Non-election elections have been more common for special taxing districts, like fire and levee districts, said Missouri Municipal League Executive Director Richard Sheets. The Missouri General Assembly originally only allowed special districts to make that move but included cities with populations under 1,000 in 2014.
Then-Gov. Jay Nixon vetoed the 2014 bill that allowed municipalities to hold non-election elections, because he believed it took away voters’ power to elect someone through write-in ballots. That power is especially important when voters learn something negative about the candidate after the deadline to file and before the election, and small communities are where write-in candidates are most likely to succeed, Nixon wrote in his veto message.
The assembly voted to pass the bill over Nixon’s veto, and it became law. Another change in 2018 made cities with as many as 2,000 residents eligible.

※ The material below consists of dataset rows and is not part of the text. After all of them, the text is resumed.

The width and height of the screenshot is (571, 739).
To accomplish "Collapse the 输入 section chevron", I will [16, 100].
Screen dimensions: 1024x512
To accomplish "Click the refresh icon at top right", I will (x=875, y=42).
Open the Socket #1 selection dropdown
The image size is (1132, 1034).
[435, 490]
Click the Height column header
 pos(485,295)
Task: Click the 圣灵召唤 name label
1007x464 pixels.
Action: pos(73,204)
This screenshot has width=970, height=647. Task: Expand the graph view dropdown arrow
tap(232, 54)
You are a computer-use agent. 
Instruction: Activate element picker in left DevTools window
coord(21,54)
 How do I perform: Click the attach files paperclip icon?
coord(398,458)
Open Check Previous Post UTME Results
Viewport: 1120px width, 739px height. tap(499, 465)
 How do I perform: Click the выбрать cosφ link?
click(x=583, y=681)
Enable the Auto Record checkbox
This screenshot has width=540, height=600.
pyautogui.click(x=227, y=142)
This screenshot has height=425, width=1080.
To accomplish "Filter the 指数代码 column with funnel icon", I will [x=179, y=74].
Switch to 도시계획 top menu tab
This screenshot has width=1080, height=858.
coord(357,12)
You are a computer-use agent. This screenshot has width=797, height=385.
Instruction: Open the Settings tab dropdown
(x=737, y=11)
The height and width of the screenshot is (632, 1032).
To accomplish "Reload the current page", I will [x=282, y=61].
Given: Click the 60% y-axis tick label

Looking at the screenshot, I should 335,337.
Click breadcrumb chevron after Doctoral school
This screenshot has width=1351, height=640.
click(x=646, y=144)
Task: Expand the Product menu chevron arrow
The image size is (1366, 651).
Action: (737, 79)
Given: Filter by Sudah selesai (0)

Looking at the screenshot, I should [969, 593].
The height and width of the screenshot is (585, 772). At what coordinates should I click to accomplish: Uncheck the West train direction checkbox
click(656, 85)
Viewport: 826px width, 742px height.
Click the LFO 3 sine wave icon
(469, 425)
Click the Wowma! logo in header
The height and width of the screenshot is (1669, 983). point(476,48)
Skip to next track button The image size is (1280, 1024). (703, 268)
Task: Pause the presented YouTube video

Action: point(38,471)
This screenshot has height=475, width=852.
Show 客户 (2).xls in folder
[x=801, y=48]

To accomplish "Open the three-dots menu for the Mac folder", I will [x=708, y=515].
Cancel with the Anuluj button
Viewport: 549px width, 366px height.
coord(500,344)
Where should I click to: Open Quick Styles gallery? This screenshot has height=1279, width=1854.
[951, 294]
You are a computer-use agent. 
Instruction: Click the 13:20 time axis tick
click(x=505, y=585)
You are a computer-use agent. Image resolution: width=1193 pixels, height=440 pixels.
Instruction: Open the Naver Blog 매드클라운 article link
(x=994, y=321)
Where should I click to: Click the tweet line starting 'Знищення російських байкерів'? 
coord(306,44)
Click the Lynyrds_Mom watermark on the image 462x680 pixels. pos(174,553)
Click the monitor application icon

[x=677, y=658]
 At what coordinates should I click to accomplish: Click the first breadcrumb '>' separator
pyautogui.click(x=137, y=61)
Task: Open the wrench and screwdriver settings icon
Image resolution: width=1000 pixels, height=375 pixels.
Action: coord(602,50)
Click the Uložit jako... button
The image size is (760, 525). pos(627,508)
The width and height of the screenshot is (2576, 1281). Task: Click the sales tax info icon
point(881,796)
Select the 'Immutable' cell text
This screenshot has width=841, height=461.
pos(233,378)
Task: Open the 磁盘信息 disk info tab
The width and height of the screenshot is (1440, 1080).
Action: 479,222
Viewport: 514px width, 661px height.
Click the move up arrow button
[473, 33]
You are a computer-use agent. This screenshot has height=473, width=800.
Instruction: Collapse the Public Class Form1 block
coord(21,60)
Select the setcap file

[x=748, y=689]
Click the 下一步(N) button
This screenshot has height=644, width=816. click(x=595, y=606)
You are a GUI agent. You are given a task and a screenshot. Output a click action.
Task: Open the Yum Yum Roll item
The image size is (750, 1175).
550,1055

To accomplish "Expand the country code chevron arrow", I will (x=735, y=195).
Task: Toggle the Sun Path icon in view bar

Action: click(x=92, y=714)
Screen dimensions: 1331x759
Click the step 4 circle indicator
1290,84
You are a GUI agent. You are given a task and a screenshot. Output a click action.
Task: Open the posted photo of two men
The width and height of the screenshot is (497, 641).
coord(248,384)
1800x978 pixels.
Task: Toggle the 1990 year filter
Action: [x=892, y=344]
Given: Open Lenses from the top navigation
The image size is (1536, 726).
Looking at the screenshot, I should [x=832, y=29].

The argument for not holding uncontested elections is to save on unnecessary expenses, Sheets said. Municipal elections aren’t a huge cost to Blackwater. It paid the Cooper County Clerk $221.33 for the last April election, and the county paid the city $55 to rent out one of its buildings as a polling place, Blank said. If it didn’t hold an election, the city would have saved $166.33.
The non-election elections aren’t a common tool for special taxing districts, and they’re even less common in municipal elections because cities are higher profile and typically have more people interested in running, Sheets said.
The measure has to be re-approved by voters every six years, so if it passes in August, Blackwater voters will see the issue again in 2025. Voters in Otterville and Pilot Grove approved the measure in 2015, so they will vote on it again in 2021. Prairie Home voters rejected the measure in 2015. Boonville is too large to enact the measure.